* TASK STATEMENT
Return the run of lines below that opens with the line containing "If I upgrade" and closes with the line containing "Discover Windows (32, 26)", keeping each one exact.

* Pixel coordinate grounding data
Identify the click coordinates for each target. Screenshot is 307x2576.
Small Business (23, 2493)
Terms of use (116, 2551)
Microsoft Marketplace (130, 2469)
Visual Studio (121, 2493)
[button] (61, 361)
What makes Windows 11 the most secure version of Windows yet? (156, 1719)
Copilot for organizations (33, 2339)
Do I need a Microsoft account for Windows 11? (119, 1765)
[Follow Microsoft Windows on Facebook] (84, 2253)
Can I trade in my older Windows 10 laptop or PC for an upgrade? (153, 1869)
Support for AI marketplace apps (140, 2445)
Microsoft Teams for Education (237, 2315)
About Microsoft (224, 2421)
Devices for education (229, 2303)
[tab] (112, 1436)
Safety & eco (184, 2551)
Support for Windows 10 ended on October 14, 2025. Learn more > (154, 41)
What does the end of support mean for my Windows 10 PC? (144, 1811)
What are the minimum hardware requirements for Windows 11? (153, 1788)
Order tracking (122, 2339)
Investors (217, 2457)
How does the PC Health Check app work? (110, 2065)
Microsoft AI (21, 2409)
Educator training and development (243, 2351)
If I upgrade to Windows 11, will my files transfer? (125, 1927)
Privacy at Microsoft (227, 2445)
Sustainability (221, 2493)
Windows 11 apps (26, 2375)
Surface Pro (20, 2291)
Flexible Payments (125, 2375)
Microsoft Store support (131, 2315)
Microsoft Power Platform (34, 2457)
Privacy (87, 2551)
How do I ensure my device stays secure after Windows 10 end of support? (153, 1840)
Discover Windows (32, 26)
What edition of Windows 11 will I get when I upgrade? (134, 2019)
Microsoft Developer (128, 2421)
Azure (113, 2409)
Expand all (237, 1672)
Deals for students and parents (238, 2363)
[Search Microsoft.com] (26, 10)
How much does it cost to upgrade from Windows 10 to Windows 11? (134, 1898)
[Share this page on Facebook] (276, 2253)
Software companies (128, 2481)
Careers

* ANSWER BOX
If I upgrade to Windows 11, will my files transfer? (125, 1927)
Privacy at Microsoft (227, 2445)
Sustainability (221, 2493)
Windows 11 apps (26, 2375)
Surface Pro (20, 2291)
Flexible Payments (125, 2375)
Microsoft Store support (131, 2315)
Microsoft Power Platform (34, 2457)
Privacy (87, 2551)
How do I ensure my device stays secure after Windows 10 end of support? (153, 1840)
Discover Windows (32, 26)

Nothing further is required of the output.